The church that does not operate under the biblical theology of worship is in danger of failing to give God glory and failing to offer worship that is pleasing to Him. Worship is as misunderstood a doctrine as any other within the church. Contrary to popular belief, worship does not begin and end with the singing portion of our church services. Worship is also not limited to bowing in reverence before God. To begin with, worship is determined by God Himself, not by our sincerity, pious feelings, or musical skill.
Hebrews 12:28 says we must “serve God acceptably with reverence and godly fear” (NKJV). The Greek word translated “serve” here is a form of a Greek word for worship and is used 21 times in the New Testament in the contexts of service and worship. Another form of the word worship is the Greek word therapeuo—from which we get the English word therapy—and this is most often translated “heal” in reference to the healing of others. In the New Testament, this word is seen in many passages involving Jesus’ healings.
Other Greek words translated “worship” are proskuneó, meaning “paying homage” (1 Corinthians 14:25); sebázomai, meaning “to render religious honor” (Romans 1:25); and sébomai, meaning “to revere or adore” (Acts 16:14). We see a form of the word sébomai used by Jesus in reference to vain, hypocritical worship of God (Matthew 15:9), implying that sometimes what we call “worship of God” is something else entirely.
A biblical theology of worship is concerned with the true worship of God. True biblical worship must be reverent (Hebrews 12:28). We must understand who is being worshiped. God is holy, just, perfect, powerful, loving, etc. We are sinners saved by grace coming before a holy God on the basis of our Redeemer. There is no room for pride in adoration (see Luke 18:9–14). Also, worship must be “in truth,” that is, our worship must be properly informed (John 4:24). Unless we have accurate knowledge of the God we worship, there is no worshiping in truth. Those who wish to worship biblically must worship God as He is revealed in Scripture. Unbiblical views of God must be rejected.

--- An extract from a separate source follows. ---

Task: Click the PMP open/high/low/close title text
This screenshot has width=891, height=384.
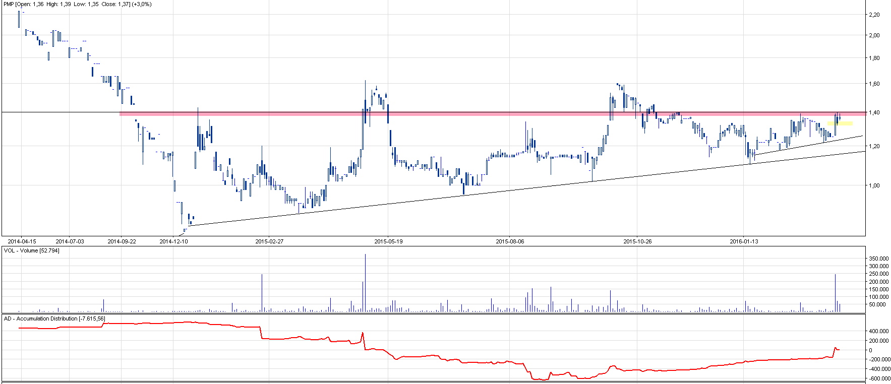Action: (77, 4)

A biblical theology of worship recognizes that worship involves more than externals. God sees the heart: “These people come . . . honor me with their lips, but their hearts are far from me. Their worship of me is based on merely human rules they have been taught” (Isaiah 29:13). Worship is not about ritual or artistry, although ritual and art can be valid expressions of worship. Worship is not about expressing ourselves, although David’s “dancing before the LORD with all his might” was an act of true worship (2 Samuel 6:14). Worship is not about music, although music is often used by worshipers. True worship is about God. We reverence and honor and adore Him, not simply because of what He does for us but for who He is.
A biblical theology of worship will result in worship that produces a change of heart. The worshiper will have an ever greater desire to love and obey the Lord. Worship and service go hand in hand; worship of God should propel us into greater obedience. Jesus said those who love Him will keep His commandments (John 14:15). If we say we love and worship Him, but do not obey Him, our worship is worthless.
A biblical theology of worship leads to the conviction that worship is a lifestyle, not a moment in time (see 1 Corinthians 10:31). Our lives are to be dedicated to the worship and service of God. Worship is to be more than a temporary, experience-oriented activity on Sunday, after which we revert to a “normal” life the rest of the week. True worship is constant, inner praise to the God of Scripture, expressed in prayer, in song, in service, in giving, and in living.